Stated task A: Copy word for word everything in the listing from the line containing "Task: Open Lando Norris driver page" down to the line containing "Action: [x=222, y=247]", including both of those lines.

>> Begin Provided passage

Harlan Variations is named for Harlan County, KY, in the heart of southern Appalachia. Historically speaking, Harlan County is fairly significant, as it was the site of many violent labor strikes related to the coal mining industry throughout the twentieth century.

Perhaps its prominence as a place of social and political unrest is at least in some part responsible for its significance in Appalachian folklore and culture, where it seems to serve as somewhat of a veritable epicenter. The famous song “Which Side Are You On?” was written by Harlan County native Florence Reece in 1931 as a response to the ongoing labor strife, and the name is mentioned again in several other songs—most notably perhaps—in the old bluegrass standard, “Shady Grove.”

When Bridget asked me to write a piece for her, she requested that the work have some kind of a connection with American folk music. Being from South Carolina, and having spent a good part of my life in the mountains of western North Carolina and Tennessee, this music occupies a fairly significant place in my heart. Although I am by no means an aficionado, I have always respected and enjoyed Appalachian folk music, filled as it is with colorful characters and stories that simultaneously belie a darker side sometimes steeped in poverty and misfortune.

All that being said, Harlan Variations is cast in a kind of a “crossfade” theme and variations form. The piece begins with an ornamented, minor-mode sounding theme that seems to ponder some of these darker and more mysterious realities before dissolving and ultimately transforming (over the course of several variations) into a bright harmonization of the old church hymn, “When We Shall Meet.” I first encountered this piece on a recording, sung by a congregation from The Old Regular Baptist Church, based somewhere in Appalachia, and was so taken by its soulfulness that it seemed the perfect well of inspiration for such a project.

>> End Provided passage
>> Begin Stored data

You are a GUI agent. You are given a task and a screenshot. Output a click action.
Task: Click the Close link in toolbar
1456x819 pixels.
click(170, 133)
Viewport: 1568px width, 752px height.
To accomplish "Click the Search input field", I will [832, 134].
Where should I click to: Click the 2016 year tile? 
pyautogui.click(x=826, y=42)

>> End Stored data
>> Begin Stored data

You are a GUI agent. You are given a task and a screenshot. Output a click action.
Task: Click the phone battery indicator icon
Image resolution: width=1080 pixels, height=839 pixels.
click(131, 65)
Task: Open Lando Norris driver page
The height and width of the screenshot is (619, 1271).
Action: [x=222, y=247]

>> End Stored data

Stated task B: Repeat verbatim everything in the Harlan Variations passage from "Harlan Variations is named" down to "the twentieth century.".

Exercise response A:
Task: Open Lando Norris driver page
The height and width of the screenshot is (619, 1271).
Action: [x=222, y=247]

Exercise response B:
Harlan Variations is named for Harlan County, KY, in the heart of southern Appalachia. Historically speaking, Harlan County is fairly significant, as it was the site of many violent labor strikes related to the coal mining industry throughout the twentieth century.